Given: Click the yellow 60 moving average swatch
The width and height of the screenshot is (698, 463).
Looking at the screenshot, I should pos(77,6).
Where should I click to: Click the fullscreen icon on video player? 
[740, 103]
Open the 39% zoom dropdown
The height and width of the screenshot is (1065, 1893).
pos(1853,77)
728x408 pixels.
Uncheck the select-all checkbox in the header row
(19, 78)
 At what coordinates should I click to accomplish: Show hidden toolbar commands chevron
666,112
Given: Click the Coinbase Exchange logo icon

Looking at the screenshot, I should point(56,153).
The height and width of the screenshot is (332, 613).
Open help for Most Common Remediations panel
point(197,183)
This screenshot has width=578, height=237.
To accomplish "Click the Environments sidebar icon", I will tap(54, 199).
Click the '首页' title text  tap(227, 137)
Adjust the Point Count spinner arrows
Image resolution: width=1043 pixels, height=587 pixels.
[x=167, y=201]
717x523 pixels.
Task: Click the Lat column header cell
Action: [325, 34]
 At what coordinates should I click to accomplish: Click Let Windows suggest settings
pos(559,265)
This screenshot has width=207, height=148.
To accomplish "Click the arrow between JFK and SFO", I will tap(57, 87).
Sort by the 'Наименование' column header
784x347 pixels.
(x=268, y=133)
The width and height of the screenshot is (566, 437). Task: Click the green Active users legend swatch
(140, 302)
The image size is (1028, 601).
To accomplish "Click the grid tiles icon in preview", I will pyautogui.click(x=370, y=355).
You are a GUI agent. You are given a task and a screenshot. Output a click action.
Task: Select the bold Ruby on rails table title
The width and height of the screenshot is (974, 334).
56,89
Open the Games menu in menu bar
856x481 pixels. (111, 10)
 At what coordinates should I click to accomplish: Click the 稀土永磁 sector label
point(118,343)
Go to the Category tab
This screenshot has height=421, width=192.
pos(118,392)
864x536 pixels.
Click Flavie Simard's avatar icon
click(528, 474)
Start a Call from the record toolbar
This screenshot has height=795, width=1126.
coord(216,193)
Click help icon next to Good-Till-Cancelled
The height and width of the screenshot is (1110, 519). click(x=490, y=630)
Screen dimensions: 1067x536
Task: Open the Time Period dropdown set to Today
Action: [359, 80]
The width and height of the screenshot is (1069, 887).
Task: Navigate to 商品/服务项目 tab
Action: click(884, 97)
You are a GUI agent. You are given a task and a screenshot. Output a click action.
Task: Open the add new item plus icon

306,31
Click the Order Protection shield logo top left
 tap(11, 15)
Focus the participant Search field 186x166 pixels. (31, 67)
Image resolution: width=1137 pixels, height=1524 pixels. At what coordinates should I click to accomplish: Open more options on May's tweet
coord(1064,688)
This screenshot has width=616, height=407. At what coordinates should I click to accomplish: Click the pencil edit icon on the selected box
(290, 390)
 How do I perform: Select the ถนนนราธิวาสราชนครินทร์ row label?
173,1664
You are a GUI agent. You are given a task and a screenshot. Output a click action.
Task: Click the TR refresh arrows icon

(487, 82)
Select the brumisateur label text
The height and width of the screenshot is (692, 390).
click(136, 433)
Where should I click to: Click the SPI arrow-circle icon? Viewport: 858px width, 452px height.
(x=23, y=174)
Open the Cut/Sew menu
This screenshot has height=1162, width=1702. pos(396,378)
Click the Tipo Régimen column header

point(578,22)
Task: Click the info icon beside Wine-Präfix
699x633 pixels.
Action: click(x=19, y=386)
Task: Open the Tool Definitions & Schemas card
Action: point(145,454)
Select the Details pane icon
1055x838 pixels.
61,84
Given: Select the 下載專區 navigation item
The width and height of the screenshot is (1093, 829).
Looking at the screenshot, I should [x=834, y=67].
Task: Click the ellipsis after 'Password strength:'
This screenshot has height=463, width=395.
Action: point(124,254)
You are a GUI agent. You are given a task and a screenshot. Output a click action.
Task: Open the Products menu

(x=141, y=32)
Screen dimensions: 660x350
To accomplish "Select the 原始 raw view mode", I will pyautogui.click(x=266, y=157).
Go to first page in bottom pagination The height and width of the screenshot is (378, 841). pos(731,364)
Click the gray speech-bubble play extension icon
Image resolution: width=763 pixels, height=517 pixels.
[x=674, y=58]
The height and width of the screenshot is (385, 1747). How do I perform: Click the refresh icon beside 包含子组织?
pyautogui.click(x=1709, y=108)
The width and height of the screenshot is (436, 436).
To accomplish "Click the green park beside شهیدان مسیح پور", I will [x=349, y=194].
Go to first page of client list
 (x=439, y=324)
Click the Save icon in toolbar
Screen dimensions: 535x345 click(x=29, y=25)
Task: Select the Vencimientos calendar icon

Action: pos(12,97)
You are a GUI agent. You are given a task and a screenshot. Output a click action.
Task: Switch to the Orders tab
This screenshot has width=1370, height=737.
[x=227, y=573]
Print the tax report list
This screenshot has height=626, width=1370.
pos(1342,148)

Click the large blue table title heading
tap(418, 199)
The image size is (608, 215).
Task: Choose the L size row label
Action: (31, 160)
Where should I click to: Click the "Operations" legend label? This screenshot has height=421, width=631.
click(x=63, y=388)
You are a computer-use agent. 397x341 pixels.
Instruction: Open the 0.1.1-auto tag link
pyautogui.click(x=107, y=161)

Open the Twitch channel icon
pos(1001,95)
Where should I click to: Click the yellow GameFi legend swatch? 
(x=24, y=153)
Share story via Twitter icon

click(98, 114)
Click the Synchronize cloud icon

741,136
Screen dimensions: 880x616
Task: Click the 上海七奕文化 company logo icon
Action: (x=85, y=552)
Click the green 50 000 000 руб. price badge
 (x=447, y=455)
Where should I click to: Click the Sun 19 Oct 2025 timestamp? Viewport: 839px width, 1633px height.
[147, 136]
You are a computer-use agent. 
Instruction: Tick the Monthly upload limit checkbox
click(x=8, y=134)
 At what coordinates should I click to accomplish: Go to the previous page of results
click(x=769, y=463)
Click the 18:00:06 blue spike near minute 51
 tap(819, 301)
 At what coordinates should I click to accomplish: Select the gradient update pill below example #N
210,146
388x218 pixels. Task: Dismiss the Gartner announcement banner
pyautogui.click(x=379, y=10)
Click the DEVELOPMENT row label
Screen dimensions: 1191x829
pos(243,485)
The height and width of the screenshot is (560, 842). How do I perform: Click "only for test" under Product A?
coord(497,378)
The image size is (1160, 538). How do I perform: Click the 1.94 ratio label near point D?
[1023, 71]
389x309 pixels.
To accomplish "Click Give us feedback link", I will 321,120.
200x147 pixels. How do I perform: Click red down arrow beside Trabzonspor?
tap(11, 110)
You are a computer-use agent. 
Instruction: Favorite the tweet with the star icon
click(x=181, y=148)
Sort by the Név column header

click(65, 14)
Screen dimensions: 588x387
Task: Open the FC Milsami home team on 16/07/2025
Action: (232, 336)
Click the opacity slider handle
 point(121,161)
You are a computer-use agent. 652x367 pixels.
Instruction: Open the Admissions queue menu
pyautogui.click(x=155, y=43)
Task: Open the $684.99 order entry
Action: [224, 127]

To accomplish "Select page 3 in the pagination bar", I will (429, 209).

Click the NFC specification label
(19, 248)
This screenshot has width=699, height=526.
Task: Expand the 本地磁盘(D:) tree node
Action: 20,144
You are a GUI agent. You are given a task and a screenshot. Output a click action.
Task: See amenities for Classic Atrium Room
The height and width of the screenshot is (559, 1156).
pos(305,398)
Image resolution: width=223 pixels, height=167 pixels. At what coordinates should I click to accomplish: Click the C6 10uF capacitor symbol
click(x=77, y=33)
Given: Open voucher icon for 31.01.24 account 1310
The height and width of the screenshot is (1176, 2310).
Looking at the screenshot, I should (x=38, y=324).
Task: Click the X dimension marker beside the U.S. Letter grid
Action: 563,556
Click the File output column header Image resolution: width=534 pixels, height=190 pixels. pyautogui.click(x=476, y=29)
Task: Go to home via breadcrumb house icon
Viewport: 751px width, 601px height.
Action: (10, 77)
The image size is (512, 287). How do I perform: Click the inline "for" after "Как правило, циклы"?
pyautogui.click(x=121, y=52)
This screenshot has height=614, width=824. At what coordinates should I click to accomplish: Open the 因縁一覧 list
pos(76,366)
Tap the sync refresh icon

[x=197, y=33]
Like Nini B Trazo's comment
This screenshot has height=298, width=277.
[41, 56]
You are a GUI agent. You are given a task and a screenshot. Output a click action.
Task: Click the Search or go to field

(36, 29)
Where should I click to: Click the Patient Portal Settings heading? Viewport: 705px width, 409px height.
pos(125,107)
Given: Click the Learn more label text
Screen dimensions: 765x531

THE REQUEST: Copy the items from the line with "Open the Games menu in menu bar" to the line with "coord(216,193)", including both of those lines. Reproduce each line without any change.

RESULT OF THIS EXERCISE:
Open the Games menu in menu bar
856x481 pixels. (111, 10)
 At what coordinates should I click to accomplish: Click the 稀土永磁 sector label
point(118,343)
Go to the Category tab
This screenshot has height=421, width=192.
pos(118,392)
864x536 pixels.
Click Flavie Simard's avatar icon
click(528, 474)
Start a Call from the record toolbar
This screenshot has height=795, width=1126.
coord(216,193)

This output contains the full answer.